7 febbraio 2011 ore 17:45   di commark  
Categoria Attualità e Gossip  -  Letto da 277 persone  -  Visualizzazioni: 509

E' notizia recentissima che anche lo lo Stato entrerà nel ricchissimo mercato del gioco del poker; è una novità perchè un conto è tentare la fortuna acquistando un biglietto della lotteria o giocare saltuariamente a un gratta e vinci, un conto è giocare da casa propria stando comodamente davanti al computer; purtroppo non ci si rende conto ( o forse si ) che sono proprio le famiglie alla fine che con il miraggio del gioco finiscono per pagare prezzi altissimi.

Non è una contraddizione questa dello Stato che sceglie di fare cassa puntando su questo tipo di giochi che annovera tanti irriducibili. Non si tratta di fare i predicatori, il gioco è sempre una cosa positiva, ma la dipendenza dal gioco può portare le persone a rovinarsi; perchè allora lo Stato che sta facendo comunque qualcosa per combattere il fumo o per mettere in guardia dai possibili rischi derivanti anche dal fumo passivo, incentiva questi tipo di giochi?


Se lo Stato fa in croupier c'è da preoccuparsi, non c'è da considerare solo l'aspetto economico, spesso davanti ad un maggiore incasso possono corrispondere tutta una serie patologie sociali che costano molto di più dei soldi che si guadagnano; allora che convenienza può avere lo Stato ad incentivare questo tipo di giochi?

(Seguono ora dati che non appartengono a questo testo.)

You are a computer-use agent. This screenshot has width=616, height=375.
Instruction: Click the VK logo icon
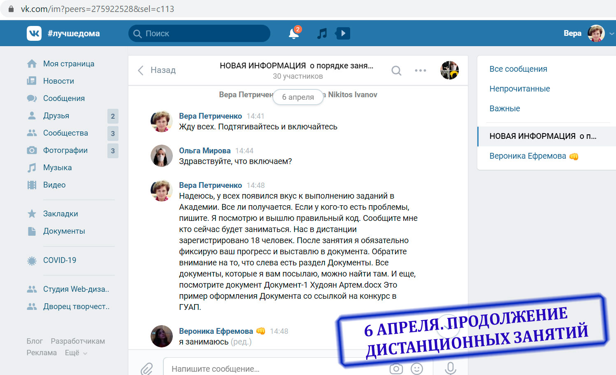[x=34, y=33]
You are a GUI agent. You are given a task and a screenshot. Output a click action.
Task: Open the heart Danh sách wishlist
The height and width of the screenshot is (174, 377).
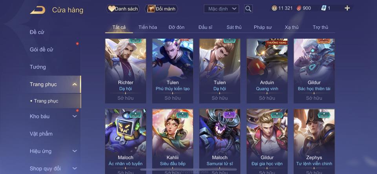pyautogui.click(x=111, y=9)
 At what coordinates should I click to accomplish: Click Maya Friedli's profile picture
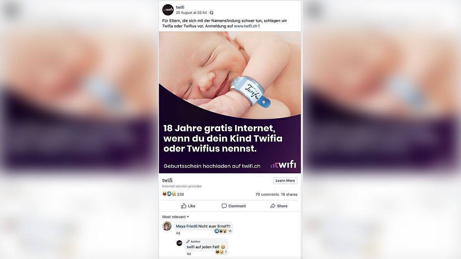(x=167, y=226)
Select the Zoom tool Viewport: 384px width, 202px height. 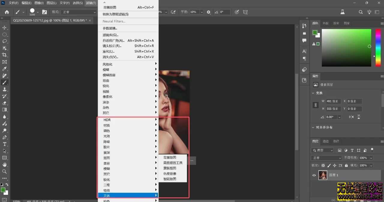4,171
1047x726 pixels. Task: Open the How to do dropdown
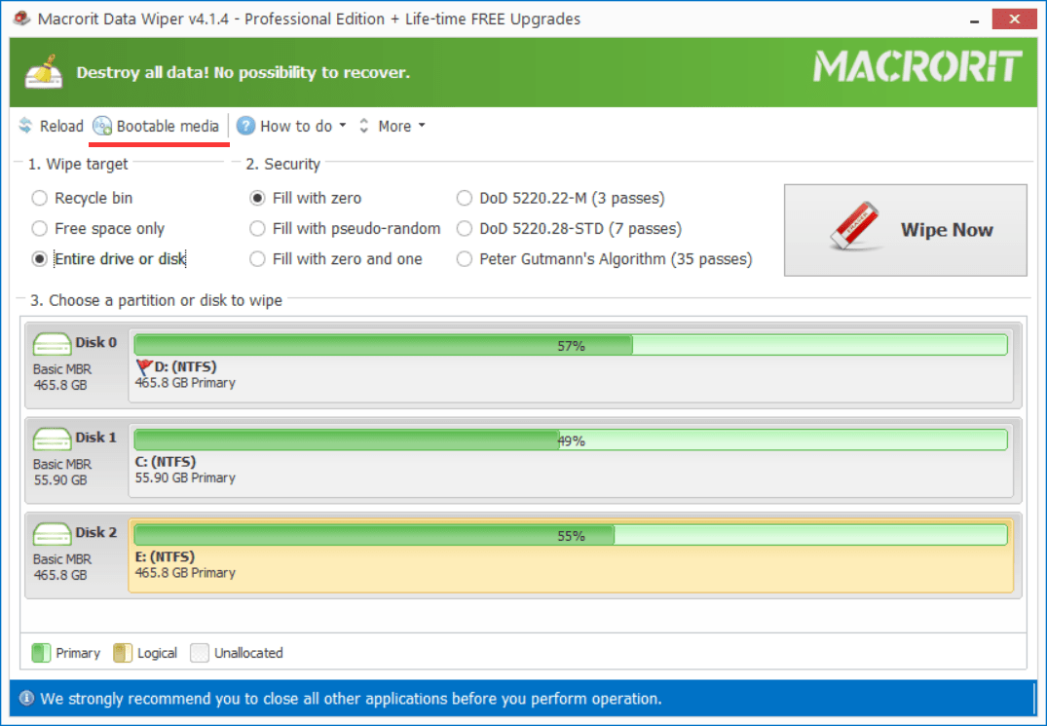292,125
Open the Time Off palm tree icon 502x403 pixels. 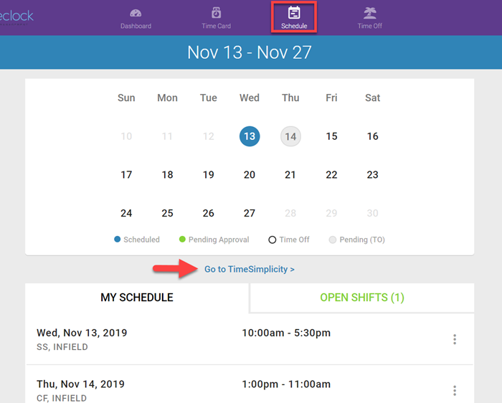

I politici si giustificano dicendo che i soldi servono per pagare la sanità e le pensioni, ma non vengono considerate tutte le negatività che portano alle dipendenze dal gioco e ai danni che ne subiscono le famiglie e ai soldi che lo Stato deve spendere per risolvere questa patologia.

Allora si al biglietto della Lotteria e a qualche gratta e vinci durante l'anno perchè un conto sono le scommesse all'interno di un limite ragionevole, un altro conto sono delle forme di gioco che sono esattamente uguali a quelle che si fanno al casinò, stando a casa magari davanti al computer senza neppure uscire.

Qual'è allora il rischio? Che la persona non sia più libera neppure delle sua azioni rischiando di rovinarsi senza neanche rendersene conto. Il privato può fare tutti i poker cash game, videolotterie, casinò on line che vuole, lo Stato no!!!!! E' bene saperlo.